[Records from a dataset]

* * * * *

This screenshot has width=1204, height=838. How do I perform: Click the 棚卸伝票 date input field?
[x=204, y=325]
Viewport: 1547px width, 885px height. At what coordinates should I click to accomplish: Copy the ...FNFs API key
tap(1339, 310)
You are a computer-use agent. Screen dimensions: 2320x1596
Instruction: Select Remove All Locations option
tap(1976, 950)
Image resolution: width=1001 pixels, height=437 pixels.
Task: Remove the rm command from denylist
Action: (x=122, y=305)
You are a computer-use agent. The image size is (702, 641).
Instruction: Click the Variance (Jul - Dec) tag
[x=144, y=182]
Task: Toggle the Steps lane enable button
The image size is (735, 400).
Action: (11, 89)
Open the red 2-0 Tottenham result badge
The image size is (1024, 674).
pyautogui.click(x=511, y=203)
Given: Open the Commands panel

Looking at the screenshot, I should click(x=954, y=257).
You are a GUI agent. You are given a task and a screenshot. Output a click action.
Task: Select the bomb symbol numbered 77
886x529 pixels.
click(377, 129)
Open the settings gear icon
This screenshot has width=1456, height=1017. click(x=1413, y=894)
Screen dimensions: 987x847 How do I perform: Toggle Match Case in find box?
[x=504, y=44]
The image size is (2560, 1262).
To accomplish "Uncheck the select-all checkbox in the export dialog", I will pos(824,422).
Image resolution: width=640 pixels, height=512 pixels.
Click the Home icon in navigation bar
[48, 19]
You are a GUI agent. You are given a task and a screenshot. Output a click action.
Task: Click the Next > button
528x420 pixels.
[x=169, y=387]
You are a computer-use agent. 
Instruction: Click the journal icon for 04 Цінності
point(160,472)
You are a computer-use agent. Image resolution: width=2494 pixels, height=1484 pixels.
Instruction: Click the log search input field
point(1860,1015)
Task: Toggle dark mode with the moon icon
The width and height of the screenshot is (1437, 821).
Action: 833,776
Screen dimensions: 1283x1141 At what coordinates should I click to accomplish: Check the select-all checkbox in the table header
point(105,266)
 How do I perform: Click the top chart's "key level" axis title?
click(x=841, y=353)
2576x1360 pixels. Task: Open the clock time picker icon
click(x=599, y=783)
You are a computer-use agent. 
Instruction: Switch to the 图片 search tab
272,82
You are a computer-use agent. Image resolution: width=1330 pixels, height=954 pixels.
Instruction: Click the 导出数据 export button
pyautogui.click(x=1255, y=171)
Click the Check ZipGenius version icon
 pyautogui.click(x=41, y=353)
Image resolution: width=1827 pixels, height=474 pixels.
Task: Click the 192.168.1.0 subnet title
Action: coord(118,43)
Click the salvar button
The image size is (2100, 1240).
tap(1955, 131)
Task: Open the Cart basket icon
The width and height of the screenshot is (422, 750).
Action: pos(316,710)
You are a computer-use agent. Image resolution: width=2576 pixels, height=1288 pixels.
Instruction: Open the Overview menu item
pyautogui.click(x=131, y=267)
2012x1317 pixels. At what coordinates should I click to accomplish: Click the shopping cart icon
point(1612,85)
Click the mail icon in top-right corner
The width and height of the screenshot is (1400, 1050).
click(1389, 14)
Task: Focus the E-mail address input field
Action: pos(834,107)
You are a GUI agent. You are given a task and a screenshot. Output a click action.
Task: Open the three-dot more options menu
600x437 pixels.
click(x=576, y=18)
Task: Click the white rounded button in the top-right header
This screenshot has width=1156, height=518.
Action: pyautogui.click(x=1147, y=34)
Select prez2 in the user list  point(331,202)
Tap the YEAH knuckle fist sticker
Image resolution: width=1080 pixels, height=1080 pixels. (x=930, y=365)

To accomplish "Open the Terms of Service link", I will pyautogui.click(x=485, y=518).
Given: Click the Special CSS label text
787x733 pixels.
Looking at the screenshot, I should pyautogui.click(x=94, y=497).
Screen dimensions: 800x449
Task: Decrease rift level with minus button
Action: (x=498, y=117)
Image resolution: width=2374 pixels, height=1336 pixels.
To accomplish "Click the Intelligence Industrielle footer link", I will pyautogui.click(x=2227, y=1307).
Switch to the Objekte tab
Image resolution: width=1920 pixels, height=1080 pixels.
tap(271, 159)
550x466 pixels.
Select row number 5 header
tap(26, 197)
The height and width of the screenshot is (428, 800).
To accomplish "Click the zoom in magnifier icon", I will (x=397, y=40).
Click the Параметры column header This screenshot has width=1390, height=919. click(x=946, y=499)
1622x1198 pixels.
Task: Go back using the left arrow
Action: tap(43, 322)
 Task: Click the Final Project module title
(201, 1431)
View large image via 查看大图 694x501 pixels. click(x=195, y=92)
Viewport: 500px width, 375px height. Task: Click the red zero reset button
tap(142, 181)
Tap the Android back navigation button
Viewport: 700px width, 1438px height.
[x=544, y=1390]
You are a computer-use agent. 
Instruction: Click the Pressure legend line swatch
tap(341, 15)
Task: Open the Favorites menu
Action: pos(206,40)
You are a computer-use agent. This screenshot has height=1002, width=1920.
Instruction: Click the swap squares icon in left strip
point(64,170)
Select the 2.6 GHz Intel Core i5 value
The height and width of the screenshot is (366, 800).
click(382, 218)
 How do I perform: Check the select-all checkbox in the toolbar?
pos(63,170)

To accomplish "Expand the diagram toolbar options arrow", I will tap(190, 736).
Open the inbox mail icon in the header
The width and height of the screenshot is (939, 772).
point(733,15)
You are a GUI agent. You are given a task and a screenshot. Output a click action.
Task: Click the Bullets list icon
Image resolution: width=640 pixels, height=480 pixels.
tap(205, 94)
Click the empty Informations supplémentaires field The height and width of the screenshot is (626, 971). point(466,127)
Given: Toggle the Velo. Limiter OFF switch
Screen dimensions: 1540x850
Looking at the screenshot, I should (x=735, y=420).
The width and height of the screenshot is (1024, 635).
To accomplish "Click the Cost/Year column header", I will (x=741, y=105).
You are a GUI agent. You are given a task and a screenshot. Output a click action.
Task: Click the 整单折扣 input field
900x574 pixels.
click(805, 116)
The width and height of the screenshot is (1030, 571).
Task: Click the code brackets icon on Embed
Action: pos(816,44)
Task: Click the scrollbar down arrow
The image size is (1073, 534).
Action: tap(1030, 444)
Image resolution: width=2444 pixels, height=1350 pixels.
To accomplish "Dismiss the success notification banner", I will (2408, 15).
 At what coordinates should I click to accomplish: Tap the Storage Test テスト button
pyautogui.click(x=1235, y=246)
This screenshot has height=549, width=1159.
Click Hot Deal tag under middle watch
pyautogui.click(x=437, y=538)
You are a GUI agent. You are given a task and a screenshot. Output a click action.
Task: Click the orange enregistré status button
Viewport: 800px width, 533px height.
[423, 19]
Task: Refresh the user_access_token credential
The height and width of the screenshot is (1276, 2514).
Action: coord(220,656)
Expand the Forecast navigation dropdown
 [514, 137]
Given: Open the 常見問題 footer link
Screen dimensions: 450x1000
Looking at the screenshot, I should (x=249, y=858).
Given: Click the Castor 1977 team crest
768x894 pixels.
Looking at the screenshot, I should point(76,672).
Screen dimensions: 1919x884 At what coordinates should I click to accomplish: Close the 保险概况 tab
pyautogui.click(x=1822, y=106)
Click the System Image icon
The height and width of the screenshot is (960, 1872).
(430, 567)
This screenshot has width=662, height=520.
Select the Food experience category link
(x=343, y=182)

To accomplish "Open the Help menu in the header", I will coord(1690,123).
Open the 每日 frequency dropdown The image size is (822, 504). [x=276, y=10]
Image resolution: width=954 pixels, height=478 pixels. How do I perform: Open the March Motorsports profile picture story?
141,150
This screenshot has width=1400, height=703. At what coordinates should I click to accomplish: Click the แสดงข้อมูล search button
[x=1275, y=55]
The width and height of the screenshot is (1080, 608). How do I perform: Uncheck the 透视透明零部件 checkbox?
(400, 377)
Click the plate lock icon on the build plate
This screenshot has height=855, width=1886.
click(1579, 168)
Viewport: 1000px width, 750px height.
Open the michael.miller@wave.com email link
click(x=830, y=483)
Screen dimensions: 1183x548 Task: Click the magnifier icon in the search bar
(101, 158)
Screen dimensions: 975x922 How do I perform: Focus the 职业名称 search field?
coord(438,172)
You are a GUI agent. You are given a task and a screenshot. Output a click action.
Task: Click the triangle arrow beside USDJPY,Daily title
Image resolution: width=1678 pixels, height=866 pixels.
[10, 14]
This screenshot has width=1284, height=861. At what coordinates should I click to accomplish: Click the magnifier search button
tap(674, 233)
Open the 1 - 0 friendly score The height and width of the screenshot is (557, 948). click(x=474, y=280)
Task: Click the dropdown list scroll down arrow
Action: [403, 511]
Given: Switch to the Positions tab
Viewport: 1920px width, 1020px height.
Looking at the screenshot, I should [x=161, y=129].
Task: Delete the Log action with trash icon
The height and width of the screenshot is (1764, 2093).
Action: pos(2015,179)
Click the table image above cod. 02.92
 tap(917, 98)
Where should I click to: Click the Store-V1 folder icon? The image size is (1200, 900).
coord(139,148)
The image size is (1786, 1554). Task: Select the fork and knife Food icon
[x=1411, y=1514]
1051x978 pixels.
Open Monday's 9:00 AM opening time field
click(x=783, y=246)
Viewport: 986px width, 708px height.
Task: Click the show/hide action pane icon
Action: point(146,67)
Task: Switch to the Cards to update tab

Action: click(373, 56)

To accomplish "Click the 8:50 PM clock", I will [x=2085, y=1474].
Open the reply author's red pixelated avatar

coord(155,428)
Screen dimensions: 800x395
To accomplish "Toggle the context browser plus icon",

* * * * *

Aim of the exercise: Please retype the entries above, everything from the line containing "Screen dimensions: 1919x884" down to the line containing "Action: [403, 511]", including both of those lines.

Full answer:
Screen dimensions: 1919x884 At what coordinates should I click to accomplish: Close the 保险概况 tab
pyautogui.click(x=1822, y=106)
Click the System Image icon
The height and width of the screenshot is (960, 1872).
(430, 567)
This screenshot has width=662, height=520.
Select the Food experience category link
(x=343, y=182)

To accomplish "Open the Help menu in the header", I will coord(1690,123).
Open the 每日 frequency dropdown The image size is (822, 504). [x=276, y=10]
Image resolution: width=954 pixels, height=478 pixels. How do I perform: Open the March Motorsports profile picture story?
141,150
This screenshot has width=1400, height=703. At what coordinates should I click to accomplish: Click the แสดงข้อมูล search button
[x=1275, y=55]
The width and height of the screenshot is (1080, 608). How do I perform: Uncheck the 透视透明零部件 checkbox?
(400, 377)
Click the plate lock icon on the build plate
This screenshot has height=855, width=1886.
click(1579, 168)
Viewport: 1000px width, 750px height.
Open the michael.miller@wave.com email link
click(x=830, y=483)
Screen dimensions: 1183x548 Task: Click the magnifier icon in the search bar
(101, 158)
Screen dimensions: 975x922 How do I perform: Focus the 职业名称 search field?
coord(438,172)
You are a GUI agent. You are given a task and a screenshot. Output a click action.
Task: Click the triangle arrow beside USDJPY,Daily title
Image resolution: width=1678 pixels, height=866 pixels.
[10, 14]
This screenshot has width=1284, height=861. At what coordinates should I click to accomplish: Click the magnifier search button
tap(674, 233)
Open the 1 - 0 friendly score The height and width of the screenshot is (557, 948). click(x=474, y=280)
Task: Click the dropdown list scroll down arrow
Action: [403, 511]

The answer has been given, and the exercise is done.